Multi-core EDA system design has some known drawbacks, which is a hot research topic in front of all of us. We need to have a fair amount of investment in this area.

If we decide to explicitly create complex IC design EDA software programs at this stage, it would be the most complex task and could lead to a critical problem. There is consequential overhead needed to partition problems into parallel tasks and there’s also post-processing analysis overhead required to assemble or integrate all the results together. If the computational workload isn’t partitioned and distributed properly the communications overhead can sink any gains brought about by parallelism. There will be the complicated issue of poor support, because work is in distributed form and it involves threading from debuggers, this multi-threading can create race conditions that could be extremely hard-to-debug. This delay in debug for tool issues could prolong the mainline IC design cycle.

To build a threaded EDA architecture software requires a ground-up development. It’s hard to implement and we can take it really as rocket science. Memory and data management will be a challenge for multi-core and multiprocessor IC design EDA software. Coding styles that employ global variables and don’t separate data and execution make the rewrite task difficult.

Some theoretical analysis proves that there’s a narrow scope for parallelism for EDA analysis tools. Synthesis tools are one of the major areas. It appears to be a more resistant obstacle to parallelization because synthesis tools deal with too many problem and data interdependencies.

Large EDA vendors acknowledge multi-core’s challenges but say they are making good progress. Mentor Graphics, in fact, has one of the earliest multi-threaded EDA products with Calibre which is state-of–the-art tool having multi-core capability and the market is going to take advantage of that type of architecture. But, as discussed, we also need to understand the infrastructure cost required for actual usages of multi-core systems.

One of the known limitations for adoption of multi-core IC design EDA tool is Amdahl’s Law. We have to understand and anticipate Amdahl’s Law, which imposes a kind of speed limit on parallel processing systems. Amdahl’s Law, also known as Amdahl’s Argument, is named after the computer architect Gene Amdahl, and is used to find the maximum expected improvement to an overall system when only part of the system is improved. It is often used in parallel computing to predict the theoretical maximum speedup using multiple processors. The speedup of a program using multiple processors in parallel computing is limited by the time needed for the sequential fraction of the program. For example, if a program needs 20 hours using a single processor core, and a particular portion of one hour cannot be parallelized, while the remaining promising portion of 19 hours (i.e. 95 percent) can be parallelized, then regardless of how many processors we devote to parallelized execution of this program, the minimal execution time cannot be less than that critical one hour. Hence, the speed up is limited to 20x, as the diagram illustrates.

The EDA industry needs to explore further and parallelize the code so that we see better scaling, this creates very good opportunity for research to see beyond the horizon.

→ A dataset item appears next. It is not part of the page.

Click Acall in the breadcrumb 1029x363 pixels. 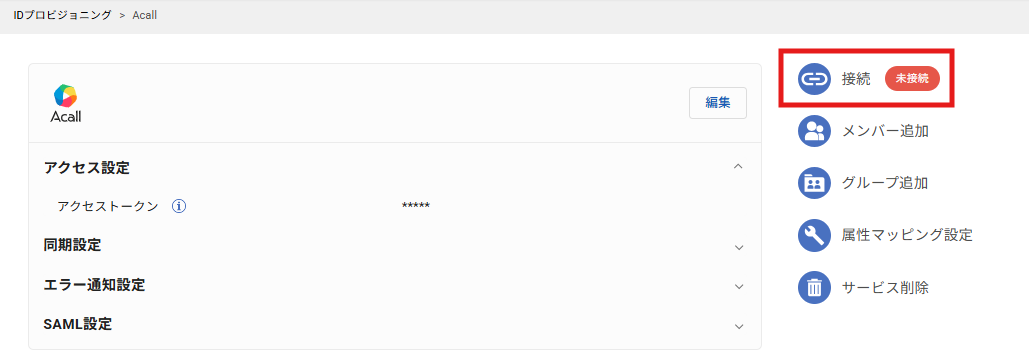click(144, 15)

The requirement for high frequency and low power dissipation is the main driving force for multi-core configuration. The IC design EDA industry must be more focused and stay ahead of the curve. We must put more efforts and explore parallelism capability on multi-core platform for IC design EDA tool development that will give us a more focused, better, and faster design cycle and enable time-to-market saving for the high revenue semiconductor industry.

The author of the article is Sachin Pathak, Mentor Graphics.